Charlotte City leaders are engaged in high-stakes battles in Raleigh over the future of the Panthers and the airport. But Governor Pat McCrory – who was the city's longest-serving mayor – has said very little about either issue.
The airport is one of Charlotte's most important assets in attracting new companies and jobs. Governor Pat McCrory says when he was just "Mayor Pat" he supported having the airport as a city department. So why is he not going to bat for the city as a bill speeds through the legislature that would put the airport in control of a regional authority?
"I have not been asked to intervene in this issue," said McCrory in an interview Monday afternoon.
That may soon change.

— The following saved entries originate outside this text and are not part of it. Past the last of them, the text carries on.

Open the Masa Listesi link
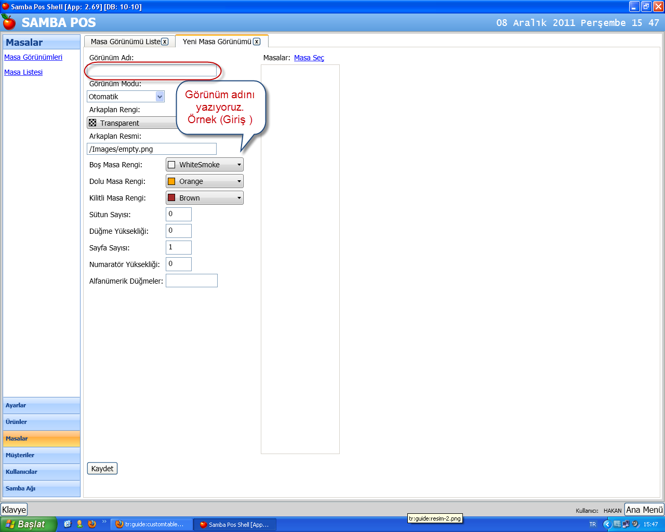The image size is (665, 532). [x=23, y=72]
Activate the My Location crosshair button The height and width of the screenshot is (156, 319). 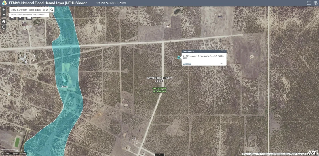pyautogui.click(x=4, y=27)
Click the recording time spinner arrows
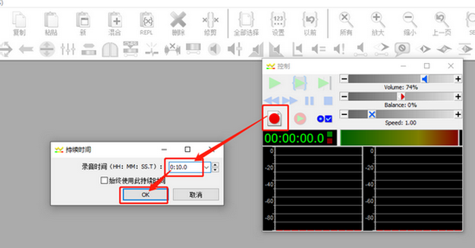The image size is (475, 248). click(215, 167)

Mayor Anthony Foxx has requested a meeting with the governor to discuss the airport.
McCrory maintains the schism is not one between Charlotte and Raleigh, but rather between the political and business communities within the city.
"I strongly encourage – as a former mayor, mainly as governor – that these factions get in a room, talk about what the problem is and come up with the best long-term solution," says McCrory. "In the meantime, I hope the legislation is slowed down a little bit and that they really study the ramifications both for and against an authority before that legislation proceeds."
The bill is scheduled for debate by the full Senate on Wednesday. If it makes it over to the House, Speaker Thom Tillis expects his colleagues to be "methodical" in reviewing the measure.
Governor McCrory notes the bill won't even require his signature since it affects only a small number of counties and is considered "local legislation." On the other hand, McCrory says he would sign a bill giving Charlotte the authority to raise taxes for Bank of America Stadium renovation, but says "I do make recommendations that I think the package needs to be a little more refined."
The city has asked permission to double its restaurant tax for the next 30 years, raising about $1 billion. That's far more than the $125 million request from the Panthers. City officials have been vague about their plans for the rest of the money.
As for the $62 million the Panthers would like state leaders to contribute to stadium renovations, McCrory says he will not support that.